Take our lead character, Joy, a perennially positive, pixie haired go-getter voiced by Amy Poehler at the height of her Parks And Recreation powers who, if created by any other studio, would undoubtedly be an uncomplicated protagonist who’s mission statement is to keep that smile affixed even during the darkest moments. However, Docter understands that Joy, in her desperate acts to keeps things unnaturally happy, is a actually a total control freak, who passively aggressively gaslights her comrades into getting her way and it is she who is dire need of the life lesson, not Sadness.
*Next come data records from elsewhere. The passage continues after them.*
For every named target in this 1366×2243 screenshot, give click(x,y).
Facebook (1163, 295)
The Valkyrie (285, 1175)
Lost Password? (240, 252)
Elsewhere, the movie tackles some extreme, heart breaking stuff – not unsurprising considering it contains an eleven year old wrestling with depression – but possibly none more harrowing than the fate of Richard Kind’s initially excruciating imaginary friend, candyfloss/elephant chimera, Bing Bong, whose gut punching sacrifice ranks extraordinarily high on the all time list of Pixar’s emotionally scaring moments. However, these moments if piledriving heaviness are skillfully balanced by some incredible humour that comes armed with some of the most sublime running gags Pixar’s ever hit us with that contains everything from an imaginary boyfriend generator (he’s from Canada, naturally), to a reoccurring jingle that gets stuck in everyone’s heads, to (best yet) the reveal that both of Riley’s parents also have the same console manning emotions lurking in their heads and the mother’s repeatedly use a fallback memory of a Brazilian helicopter pilot everytime dad messes up.
The voice cast, refreshingly free of any stunt casting, is on point with such names as The Office’s Phyllis Smith and Mindy Kaling, Bill Hader, Kyle Maclachlan and Diane Lane all doing sterling work and the visuals are obviously on point with the emotions seeming to have the look of glittery, cosmic felt and vastly complicated concepts being smartly realised by some nicely intuitive world building.
But all the praise in the world simply can’t eclipse the sheer scope of what Pixar has accomplished here and has produced a movie that not only excites, entertains and moves people, but Inside Out has another, incredibly valuable life as a tool to teach young people (and some old) exactly how to articulate and recognize emotions during a period in their lives where pinning down exactly what they’re feeling and how to process it is virtually impossible – you can’t say that about Shrek The Fourth or whatever number the Ice Age movies got up to…

An absolutely incredible achievement in animated filmmaking, Inside Out may be, conceptually speaking, Pixar’s greatest movie to date that nails its complex themes while still delivering all the goodies the studio regularly delivers.
Thank you Pixar, it’s been emotional.